Policymakers should ask whether the environmental gains of an AI application outweigh the costs. For example, an application that can prevent a large-scale environmental polluter from operating or improve the efficiency of an energy system may be worth its own impact, while a new tool that adds complexity without producing better outcomes may not.
Environmental AI should be assessed on the full value chain.
Energy, water, hardware and procurement requirements, the energy used for data storage, emissions and waste generated, and the potential rebound effects should all be taken into account. In other words, tools that are used for environmental governance should themselves meet environmental standards.
AI can help implementation but should not replace it
The potential for AI to support environmental governance should be welcomed, but with clear limits.
AI may help to identify risks, monitor changes, evaluate policies, inspect and plan, and understand complex systems. It can make governments move faster with data and enable decisions that use more evidence.

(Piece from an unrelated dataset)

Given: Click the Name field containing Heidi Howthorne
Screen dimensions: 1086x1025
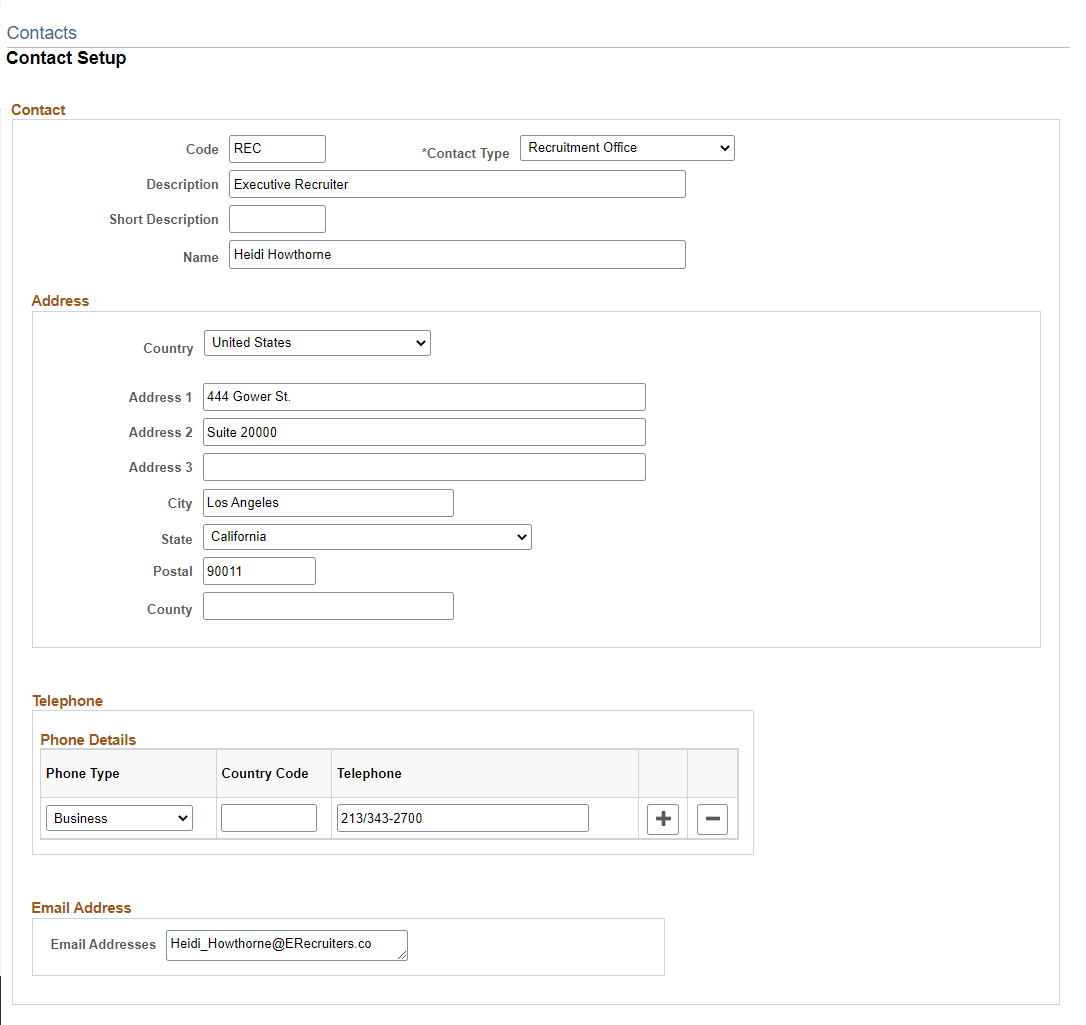Looking at the screenshot, I should pos(456,254).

However, the fundamentals of governance cannot be substituted for by artificial intelligence.
There must still be:
- Robust laws;
- Well-funded regulators;
- Transparent institutions;
- Public participation;
- Adequate budgets;
- Independent science;
- Enforcement capacity;
- Political accountability.
Artificial intelligence may be able to identify which rivers have poor water quality, but it cannot make the decision that water quality matters. AI tools may identify which locations need more enforcement activity, but they cannot replace the power of the regulator to do so.

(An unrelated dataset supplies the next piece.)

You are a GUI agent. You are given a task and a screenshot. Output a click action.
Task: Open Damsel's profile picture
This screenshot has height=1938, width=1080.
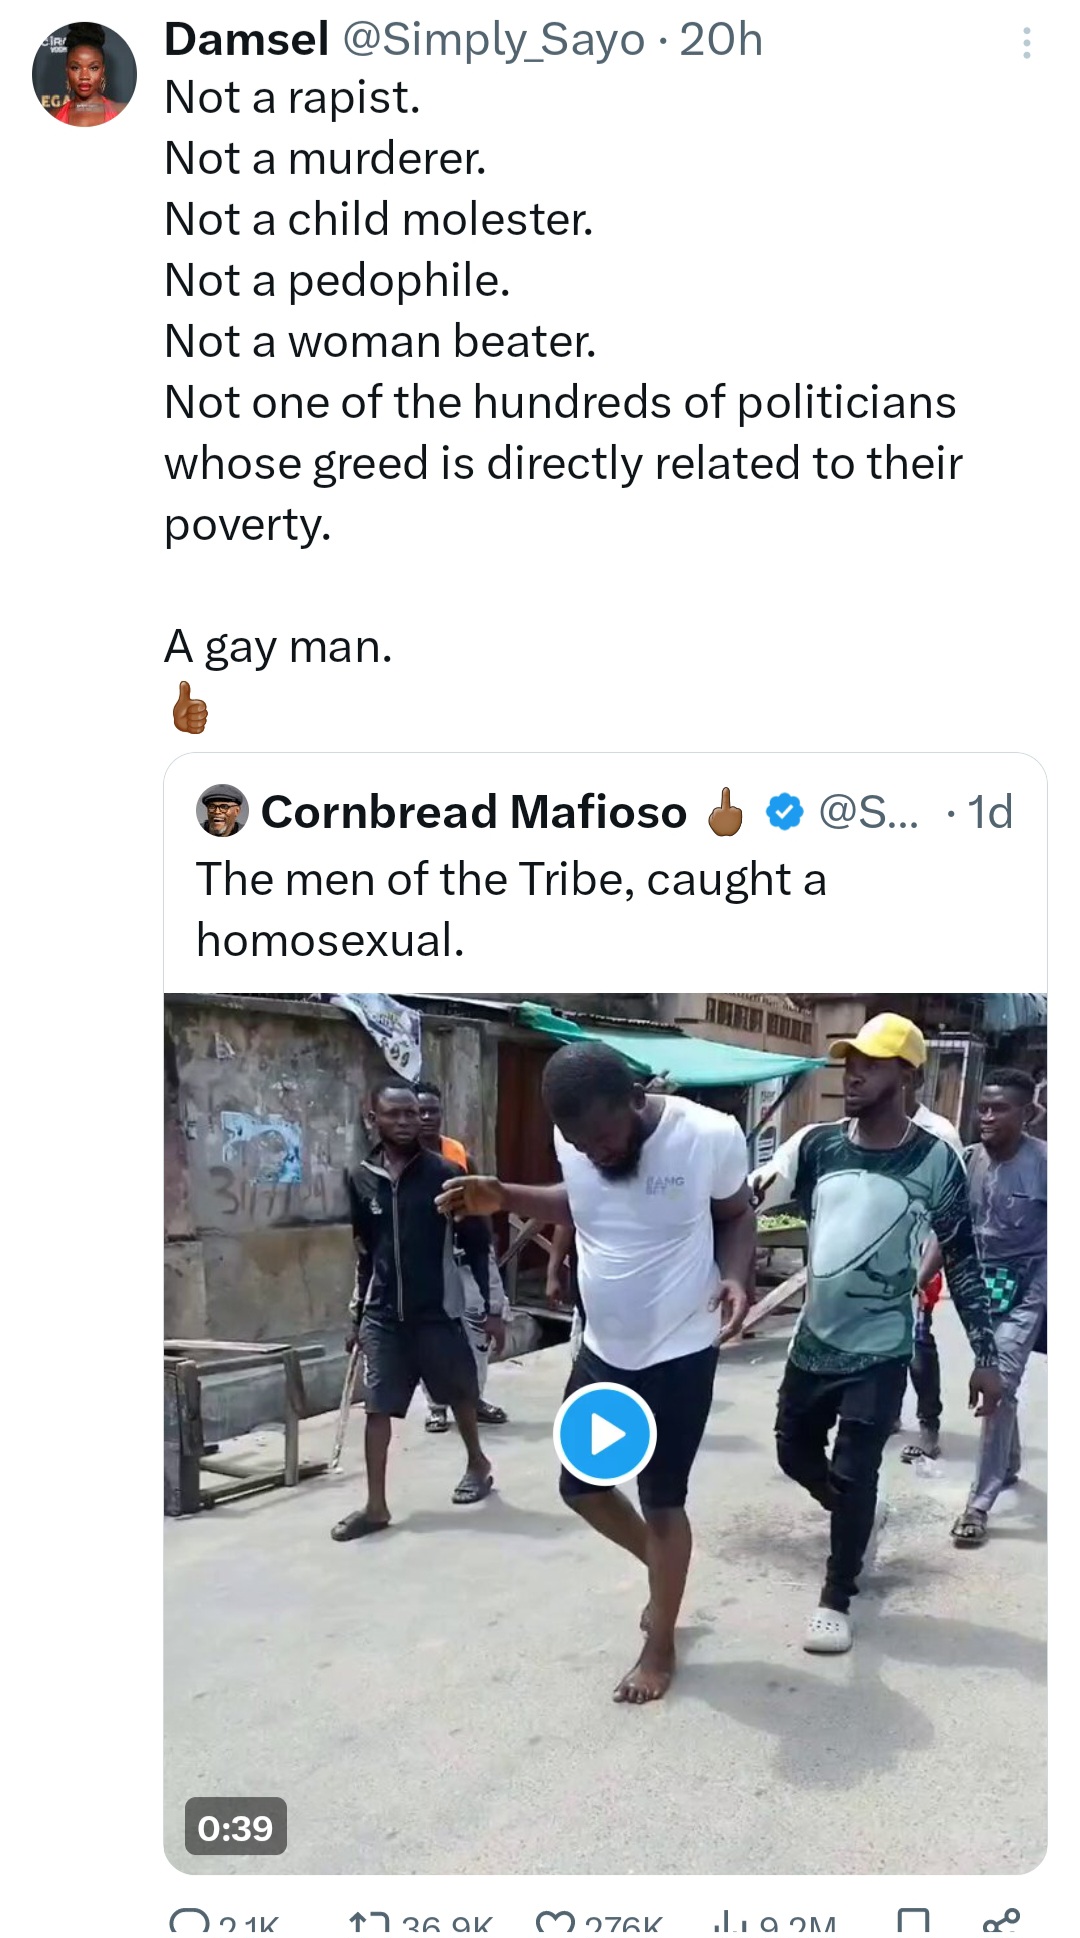tap(84, 74)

A land-use model generated through AI cannot decide which development plans a community should have or refuse.
AI tools can improve implementation of environmental policies, but they must not become a substitute for democratic choices.
From digital to green
Data-enabled governance will be the next frontier for environmental policymaking.
Governments will have access to greater amounts of satellite imagery, sensor networks, modelling and predictive systems, along with automated reporting and analysis tools. AI will have a role in helping turn all these new data into improved implementation.
The core challenge remains political and institutional. Targets will only have traction insofar as there is a working delivery system behind them. AI can strengthen these systems, but only if used responsibly, transparently and in pursuit of a clear public purpose.
The best use of AI in environmental governance may be to help the system identify environmental challenges earlier, act more fairly, spend money better and ensure the polluter or the public decision-maker ultimately bears responsibility for any negative impacts.
In this case, AI can help environmental policy move from promises to practical action.
Responsibility for that action must still lie with people and public institutions.